I’d like to start this entry by saying how truly sorry I am for not being able to write regularly in my blogs. These past days, I’ve been in the process of making my destiny. I’m currently building my future. In order to do so, I’m trying my best in every single day that comes my way.
Many may not know this, but I am now practicing my profession as a Nurse. I just started my training last January and since then, my life became a total rollercoaster ride. Every time I go on duty, there is always something new happening. There are always new learnings and experiences to ponder on which helps add the person in me.

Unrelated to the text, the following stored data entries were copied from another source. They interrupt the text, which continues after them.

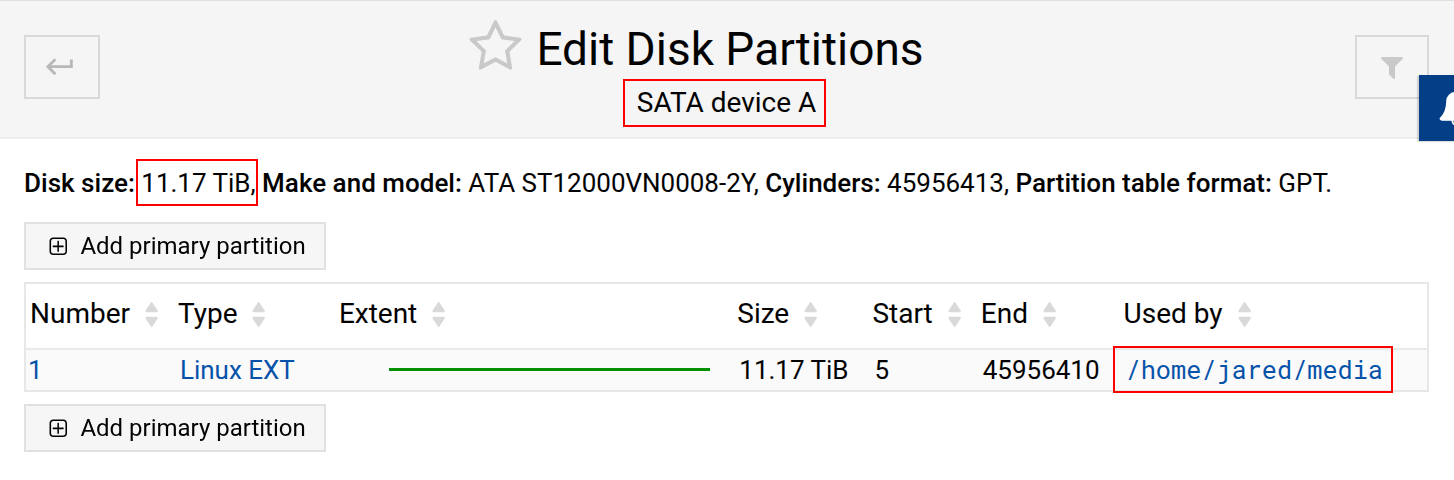This screenshot has height=480, width=1454.
Task: Click the End value 45956410 cell
Action: 1040,371
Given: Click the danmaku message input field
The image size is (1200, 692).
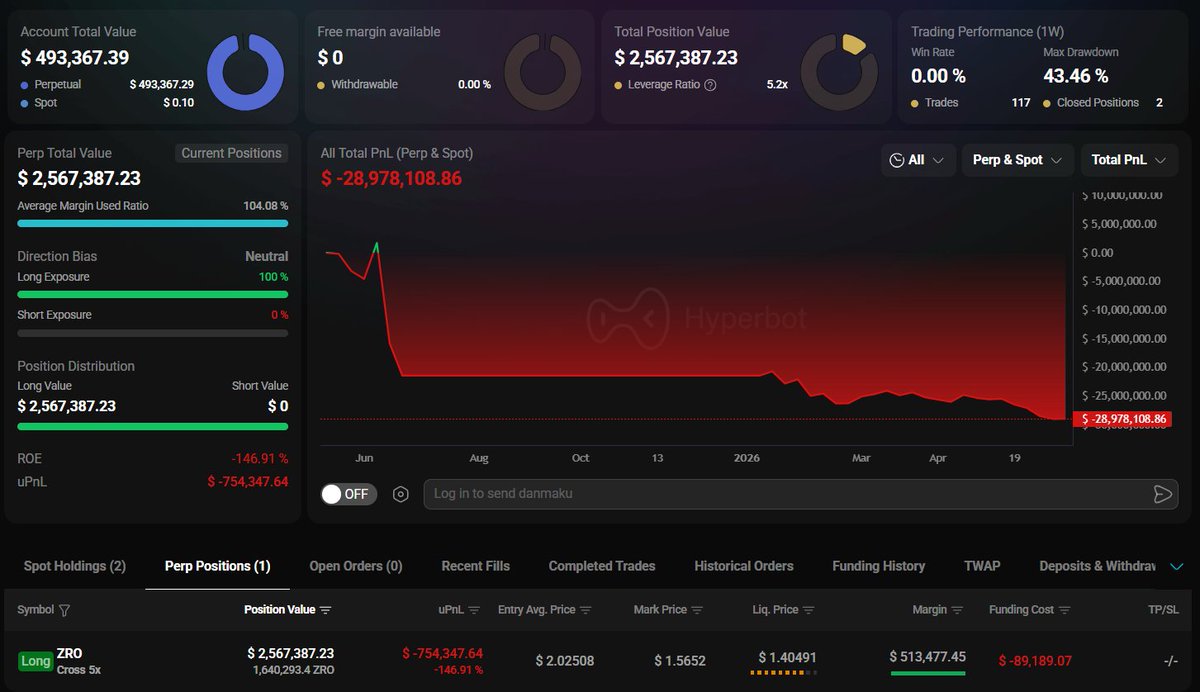Looking at the screenshot, I should tap(780, 494).
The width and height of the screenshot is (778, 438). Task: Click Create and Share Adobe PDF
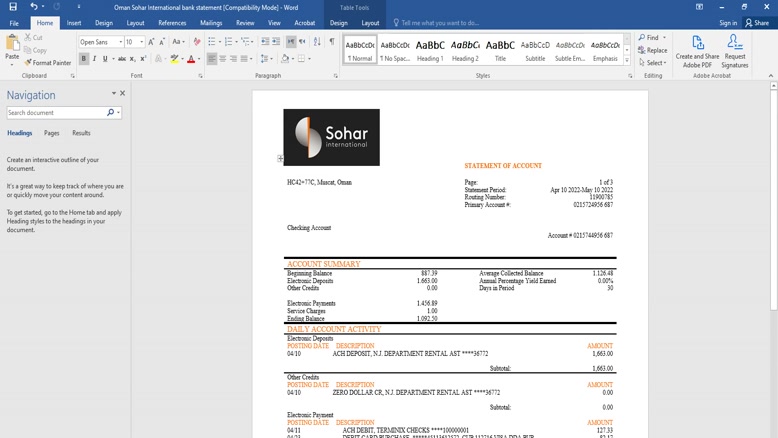pos(697,52)
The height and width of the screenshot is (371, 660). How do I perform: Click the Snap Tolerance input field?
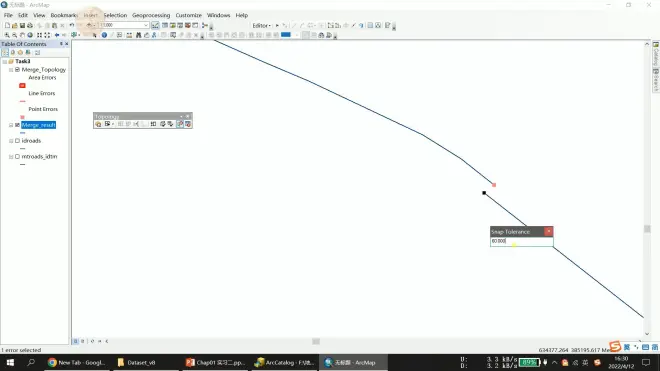(521, 241)
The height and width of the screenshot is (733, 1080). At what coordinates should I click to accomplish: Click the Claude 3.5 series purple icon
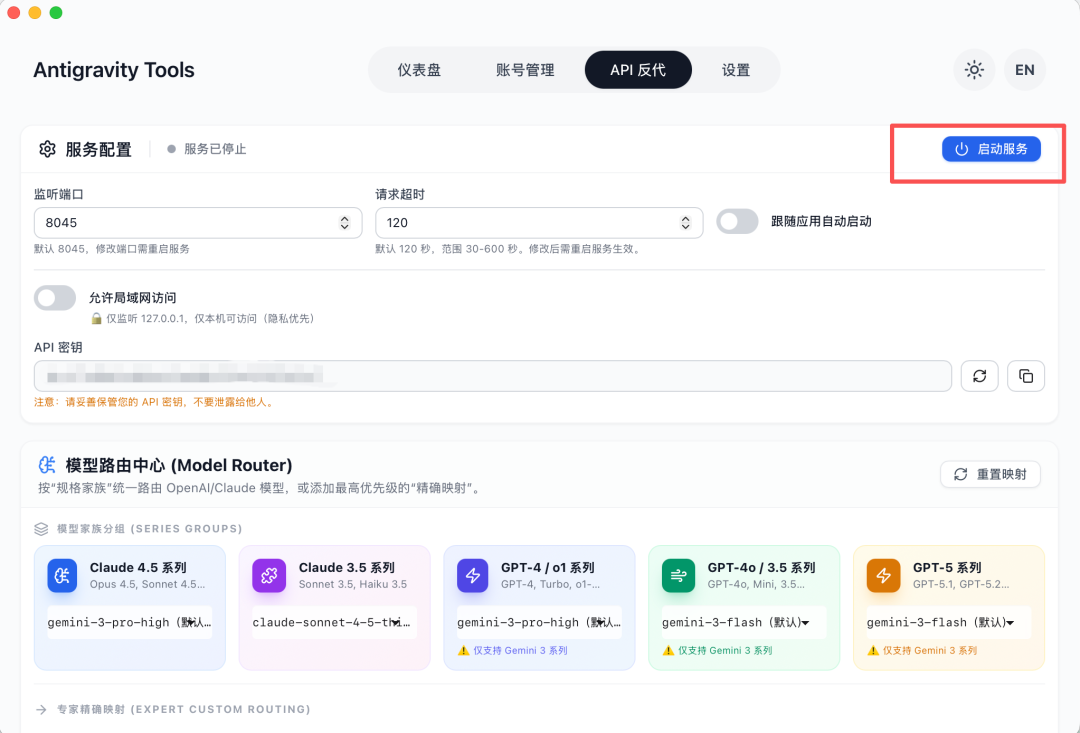click(x=269, y=575)
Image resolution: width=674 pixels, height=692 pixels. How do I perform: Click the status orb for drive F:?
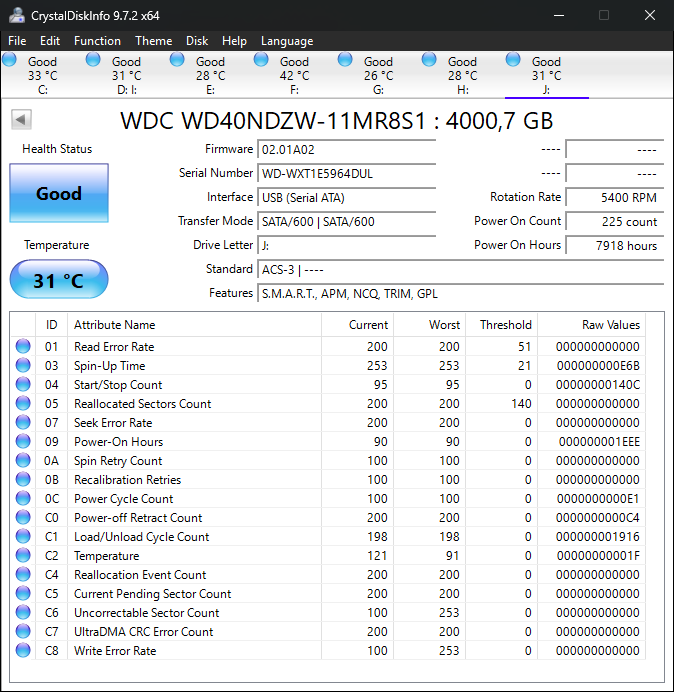tap(262, 60)
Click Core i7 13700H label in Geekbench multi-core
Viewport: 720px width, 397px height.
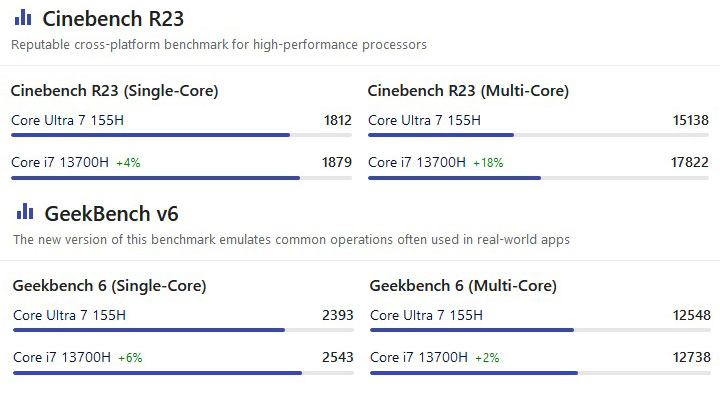pos(419,357)

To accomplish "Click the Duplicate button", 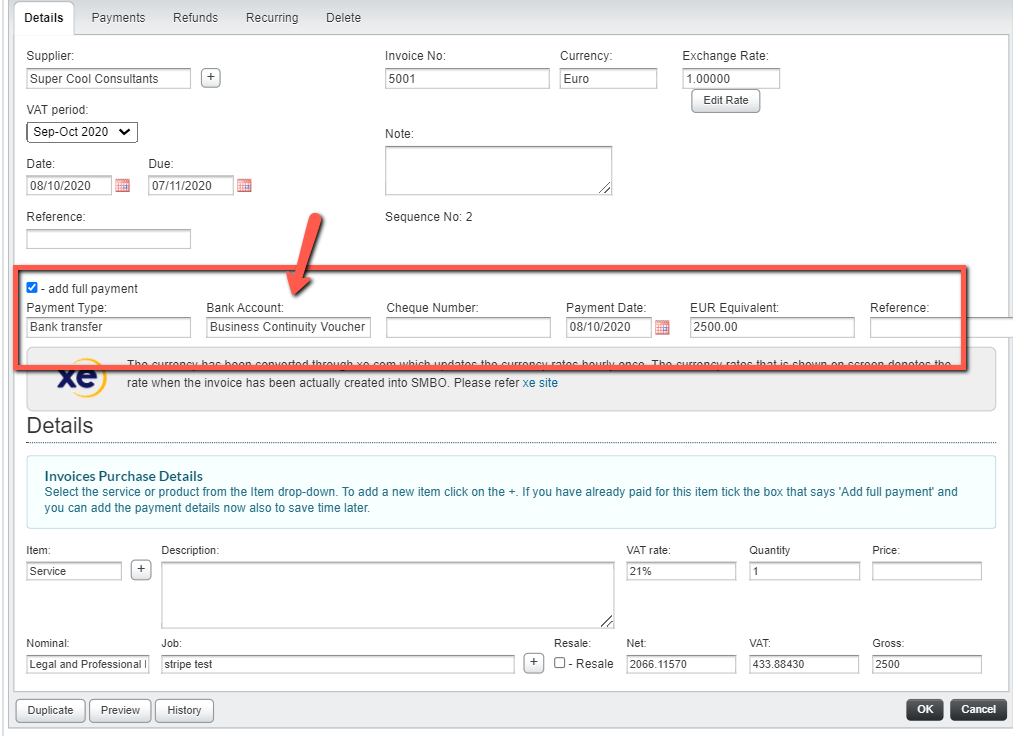I will tap(50, 710).
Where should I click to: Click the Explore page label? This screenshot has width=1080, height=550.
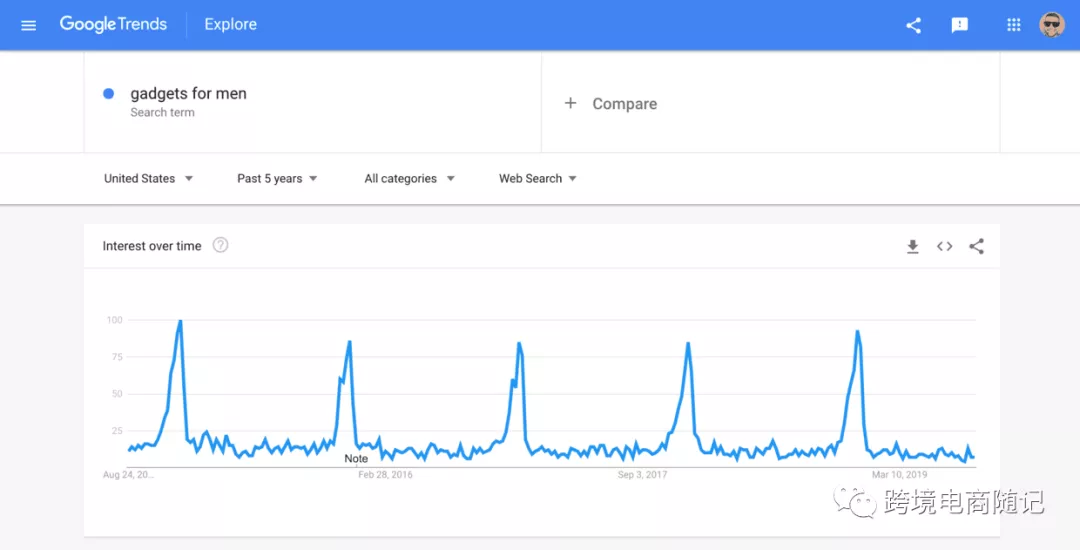pyautogui.click(x=231, y=25)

At first, I thought that I would eventually break. Being a fresh graduate and board passer, it felt like the whole preceptee phase is just “nerve wracking and scary”. There were so many thoughts that came into me. I know that this stage will be a different experience knowing that I’m no longer a student. I thought that maybe, being a nurse is not for me. I was just so afraid about everything that I wanted to escape this reality.
But on the other hand, I truly know within me that I could not just abandon the profession I am in. It is not the fact that I’ve finished a Bachelor’s Degree in Nursing and hold a professional license. It is more than that. I guess I could say that I have grown as a Nurse for the past four years in college. Doing nursing care for my patients would have to be the central factor in my evolution. I have to admit, taking care of my patients have made me love my profession even more.
In my vision, this genuine act of care towards others have made me decide for my future. I cannot imagine doing anything else, atleast for now. This vision, finally made me come to see the beauty of being a nurse as I became a preceptee. I thought that my fear will eventually devour me. But as I started to really act as a real nurse, all of my negative thoughts just went away. It’s like I’ve never gotten them in the first place.
Everytime I am on duty, I feel happy though at some point, I can make mistakes. But the thing is, I am enjoying my job even when I am bombarded with heavy patient loads and responsibilities. As far as I know, I don’t complain about it though I’m quite tired and exhausted. The only thing I know is that I am always looking forward to a brand new day.
I guess I cannot really say a conclusion from this part of my experience since I’m still just a beginning to climb my ladder. I’m just starting out and I still need a few more rooms to grow in my knowledge, skills and attitudes as a nurse. It’s a long way to go for me but I’m not that scared anymore. I just really hope also that this path I am taking is the one I am destined to be.
Now, I truly believe that I am destined for something greater than myself.
WE are destined for greatness. I just hope we can find it in our own time.